HISTÓRICO
Medellín paga las consecuencias de sus pecados
  • Medellín paga las consecuencias de sus pecados | Al Medellín ahora solo le queda alejarse más del descenso y luchar por la Copa Postobón, en la que ya avanzó a la segunda ronda. FOTO MARIO VALENCIA
    Medellín paga las consecuencias de sus pecados | Al Medellín ahora solo le queda alejarse más del descenso y luchar por la Copa Postobón, en la que ya avanzó a la segunda ronda. FOTO MARIO VALENCIA
Por Wilson Díaz Sánchez | Publicado el 27 de mayo de 2013

La clasificación que buscaba el Medellín en la Liga Postobón-I murió en Cali, donde el lamento rojo tras el 2-0 en contra con el Cali, se enrutó hacia el trabajo arbitral de Juan Pontón, como lo ratificó el técnico Óscar Pérez al denunciar maltrato del juez a los jugadores.
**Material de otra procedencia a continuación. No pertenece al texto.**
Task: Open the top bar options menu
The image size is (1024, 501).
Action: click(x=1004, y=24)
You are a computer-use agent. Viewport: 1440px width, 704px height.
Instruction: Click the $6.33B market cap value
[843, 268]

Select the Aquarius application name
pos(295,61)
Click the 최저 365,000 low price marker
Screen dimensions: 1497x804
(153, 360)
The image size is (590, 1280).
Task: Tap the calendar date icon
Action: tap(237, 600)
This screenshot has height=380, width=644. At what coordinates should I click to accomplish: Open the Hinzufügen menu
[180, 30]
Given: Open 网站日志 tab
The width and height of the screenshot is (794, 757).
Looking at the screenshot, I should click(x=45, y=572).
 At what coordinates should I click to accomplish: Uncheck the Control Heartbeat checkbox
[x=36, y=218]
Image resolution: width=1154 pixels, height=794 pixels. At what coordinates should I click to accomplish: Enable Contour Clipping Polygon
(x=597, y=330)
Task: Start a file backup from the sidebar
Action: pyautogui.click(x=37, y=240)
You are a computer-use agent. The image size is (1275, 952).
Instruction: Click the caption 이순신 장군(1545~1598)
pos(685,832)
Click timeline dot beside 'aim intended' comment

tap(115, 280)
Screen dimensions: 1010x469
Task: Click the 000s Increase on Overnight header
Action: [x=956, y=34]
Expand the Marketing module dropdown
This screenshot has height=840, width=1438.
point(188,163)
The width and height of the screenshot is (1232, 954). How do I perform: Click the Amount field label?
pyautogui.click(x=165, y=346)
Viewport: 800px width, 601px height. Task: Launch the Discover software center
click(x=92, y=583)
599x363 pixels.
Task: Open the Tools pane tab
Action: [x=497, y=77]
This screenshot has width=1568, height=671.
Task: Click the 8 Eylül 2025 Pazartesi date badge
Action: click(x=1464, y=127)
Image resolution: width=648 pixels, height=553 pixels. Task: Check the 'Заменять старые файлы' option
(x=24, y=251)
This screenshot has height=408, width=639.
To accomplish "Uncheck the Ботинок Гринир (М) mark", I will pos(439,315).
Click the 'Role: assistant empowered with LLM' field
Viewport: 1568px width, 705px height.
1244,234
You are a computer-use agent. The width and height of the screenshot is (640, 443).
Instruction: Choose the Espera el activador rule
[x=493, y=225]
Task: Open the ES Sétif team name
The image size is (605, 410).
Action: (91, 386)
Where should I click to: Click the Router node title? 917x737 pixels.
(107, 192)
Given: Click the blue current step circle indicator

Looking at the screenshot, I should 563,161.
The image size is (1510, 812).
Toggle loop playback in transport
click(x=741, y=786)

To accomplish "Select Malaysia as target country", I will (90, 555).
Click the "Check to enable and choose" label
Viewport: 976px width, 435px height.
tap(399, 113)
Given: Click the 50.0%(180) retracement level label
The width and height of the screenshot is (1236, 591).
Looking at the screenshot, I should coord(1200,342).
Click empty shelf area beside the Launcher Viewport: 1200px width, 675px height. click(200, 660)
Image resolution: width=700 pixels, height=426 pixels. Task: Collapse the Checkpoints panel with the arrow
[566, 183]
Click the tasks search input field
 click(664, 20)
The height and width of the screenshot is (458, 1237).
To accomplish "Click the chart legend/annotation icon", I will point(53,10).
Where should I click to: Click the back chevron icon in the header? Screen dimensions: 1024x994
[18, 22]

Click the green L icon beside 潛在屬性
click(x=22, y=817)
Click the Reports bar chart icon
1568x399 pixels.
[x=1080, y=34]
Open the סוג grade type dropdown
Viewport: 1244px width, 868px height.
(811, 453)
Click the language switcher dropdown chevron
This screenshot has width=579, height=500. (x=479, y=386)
 Y aunque queda el partido del sábado ante Junior, ese fue el epílogo de un sueños frustrado, como consecuencia de “un mal inicio de campeonato”, señaló el arquero Leandro Castellanos. Errores técnicos, dirigenciales y deportivos que se reflejan en un rendimiento del 39,2 por ciento dieron al traste con la campaña en Liga.

BOLILLO GÓMEZ SE CONFIÓ AL COMIENZO
Está demostrado que en los torneos cortos el exceso de confianza se paga caro. Y hoy el Medellín es víctima. Apenas en la cuarta fecha el equipo rojo consiguió el primer triunfo (1-0 frente a Alianza Petrolera como visitante).  Dos victorias en 11 fechas (3-1 al Chicó) es demasiado desperdicio. Sin bien en el semestre pasado vino de menos a más y llegó a la final, todas las veces la flauta no suena bien. Al estratega le faltó apretar el grupo, señalar culpables entre los jugadores y no echarse solo todo el peso.

REFUERZOS IMPUESTOS CON INFLUENCIAS
Cuando se fue, Hernán Darío Gómez insinuó que no todos los refuerzos que llegaron fueron pedidos por él y este tipo de situaciones no son sanas cuando se quiere construir un proyecto serio y a largo plazo. Hubo influencia de empresarios, de esos que abundan en el fútbol. ¿El resultado? Fallas en la elección que hoy se lamentan, porque jugadores de trayectoria como Marco Pérez y Efraín Viáfara, para mencionar dos, nunca acertaron. Y hubo escasa confianza para otros que pudieron salvar la campaña.

EL RELEVO TÉCNICO NO PODÍA SER AL AZAR
El cambio de técnico a mitad  de campeonato es una determinación de alto riesgo. Todavía hay hinchas que señalan este hecho como la principal causa de la eliminación.

La crítica fuerte para los directivos es que improvisaron en este aspecto, pues cuando sacaron a Bolillo tenían que tener listo un candidato si no de la misma talla y recorrido, sí con buena experiencia en el rentado. El experimento de Óscar Pérez les funcionó, pero con un club de tanta resonancia no se puede jugar a la lotería.

EL CAMBIO DE PRESIDENTES, A DESTIEMPO
Aunque el presidente no permanece con el grupo deportivo, sí es una figura clave en la campaña de cualquier equipo. Tres cambios de dirigentes en menos de un año afecta a un grupo. Sergio Betancur no tenía la misma empatía ni el feeling de Julio Roberto Gómez con los jugadores, y tampoco la sagacidad para temas arbitrales y todos los relacionados con un deporte tan complejo como el fútbol. Luego vino su renuncia en un momento clave de la competencia y, aunque fue amistosa, reflejó inestabilidad.

CARENCIA DE COMPROMISO DE JUGADORES
No todos los jugadores del Medellín puede andar hoy con la frente en alto. Están debiendo. Si bien la mayoría señala que el repunte se dio basados en el trabajo de Bolillo, nadie se explica el cambio de actitud tras el relevo técnico. Un entrenador se respalda en la cancha, con entrega, garra y compromiso, no con frases de cajón y lamentos poco convincentes. Muy pocos fueron sinceros con Hernán Darío.  A los dirigentes, cuando sacaron a Bolillo, les faltó también castigar algunos futbolistas.